ACTION ITEM
Nothing but a number should be given: how many lines in the entries below include the string "beside".

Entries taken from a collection

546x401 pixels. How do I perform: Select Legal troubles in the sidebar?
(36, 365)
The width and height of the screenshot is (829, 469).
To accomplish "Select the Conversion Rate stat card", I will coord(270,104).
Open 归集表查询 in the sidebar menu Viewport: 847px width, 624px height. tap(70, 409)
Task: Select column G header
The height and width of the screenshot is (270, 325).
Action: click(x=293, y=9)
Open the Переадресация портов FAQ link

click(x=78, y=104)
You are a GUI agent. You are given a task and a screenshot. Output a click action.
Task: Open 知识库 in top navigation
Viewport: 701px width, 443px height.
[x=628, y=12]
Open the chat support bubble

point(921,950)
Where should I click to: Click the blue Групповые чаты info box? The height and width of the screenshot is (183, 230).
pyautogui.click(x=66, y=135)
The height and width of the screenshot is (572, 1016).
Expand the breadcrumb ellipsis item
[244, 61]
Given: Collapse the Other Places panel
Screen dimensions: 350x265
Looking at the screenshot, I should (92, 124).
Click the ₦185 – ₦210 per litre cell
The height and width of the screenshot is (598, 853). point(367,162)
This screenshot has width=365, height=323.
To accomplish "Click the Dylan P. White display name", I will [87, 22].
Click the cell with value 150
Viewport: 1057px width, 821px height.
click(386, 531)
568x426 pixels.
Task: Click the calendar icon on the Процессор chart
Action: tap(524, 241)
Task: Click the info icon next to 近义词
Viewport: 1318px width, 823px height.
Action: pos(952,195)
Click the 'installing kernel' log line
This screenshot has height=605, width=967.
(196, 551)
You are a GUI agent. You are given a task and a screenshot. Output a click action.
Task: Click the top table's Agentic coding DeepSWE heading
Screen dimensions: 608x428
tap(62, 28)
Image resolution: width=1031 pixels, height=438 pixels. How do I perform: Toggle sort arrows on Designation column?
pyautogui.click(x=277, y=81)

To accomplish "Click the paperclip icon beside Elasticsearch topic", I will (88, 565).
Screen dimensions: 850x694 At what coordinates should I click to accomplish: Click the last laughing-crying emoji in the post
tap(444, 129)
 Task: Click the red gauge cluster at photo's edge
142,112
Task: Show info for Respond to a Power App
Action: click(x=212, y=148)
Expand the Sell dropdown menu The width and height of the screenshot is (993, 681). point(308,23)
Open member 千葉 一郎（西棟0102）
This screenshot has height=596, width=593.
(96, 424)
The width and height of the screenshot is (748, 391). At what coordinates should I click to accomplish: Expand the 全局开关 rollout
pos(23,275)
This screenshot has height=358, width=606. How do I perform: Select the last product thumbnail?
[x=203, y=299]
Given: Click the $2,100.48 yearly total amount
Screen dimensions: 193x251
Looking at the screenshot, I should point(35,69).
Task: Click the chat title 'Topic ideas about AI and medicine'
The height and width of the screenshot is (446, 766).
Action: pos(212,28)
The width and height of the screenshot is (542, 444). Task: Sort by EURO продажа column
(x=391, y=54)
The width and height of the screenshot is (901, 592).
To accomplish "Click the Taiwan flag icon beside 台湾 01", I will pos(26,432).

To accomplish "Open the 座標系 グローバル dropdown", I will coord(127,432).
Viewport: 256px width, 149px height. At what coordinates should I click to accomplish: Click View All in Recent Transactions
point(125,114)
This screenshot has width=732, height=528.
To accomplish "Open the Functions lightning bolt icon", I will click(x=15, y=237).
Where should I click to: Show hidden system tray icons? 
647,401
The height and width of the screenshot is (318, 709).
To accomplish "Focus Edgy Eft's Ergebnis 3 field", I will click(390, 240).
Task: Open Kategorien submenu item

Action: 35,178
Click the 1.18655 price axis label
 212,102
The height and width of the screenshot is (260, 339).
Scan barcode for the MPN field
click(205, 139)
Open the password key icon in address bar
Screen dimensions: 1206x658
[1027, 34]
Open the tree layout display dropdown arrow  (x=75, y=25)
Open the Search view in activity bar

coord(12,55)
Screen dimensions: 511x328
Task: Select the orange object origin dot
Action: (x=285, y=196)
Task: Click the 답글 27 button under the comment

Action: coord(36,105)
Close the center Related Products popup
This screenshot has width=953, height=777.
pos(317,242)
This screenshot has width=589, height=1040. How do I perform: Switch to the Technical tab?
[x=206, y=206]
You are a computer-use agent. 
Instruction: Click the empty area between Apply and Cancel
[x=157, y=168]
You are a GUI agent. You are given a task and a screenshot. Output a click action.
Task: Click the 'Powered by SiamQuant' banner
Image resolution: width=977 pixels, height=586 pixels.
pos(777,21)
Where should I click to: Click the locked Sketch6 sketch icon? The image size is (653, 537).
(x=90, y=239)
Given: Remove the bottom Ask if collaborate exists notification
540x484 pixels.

RESPONSE TO THIS TASK
2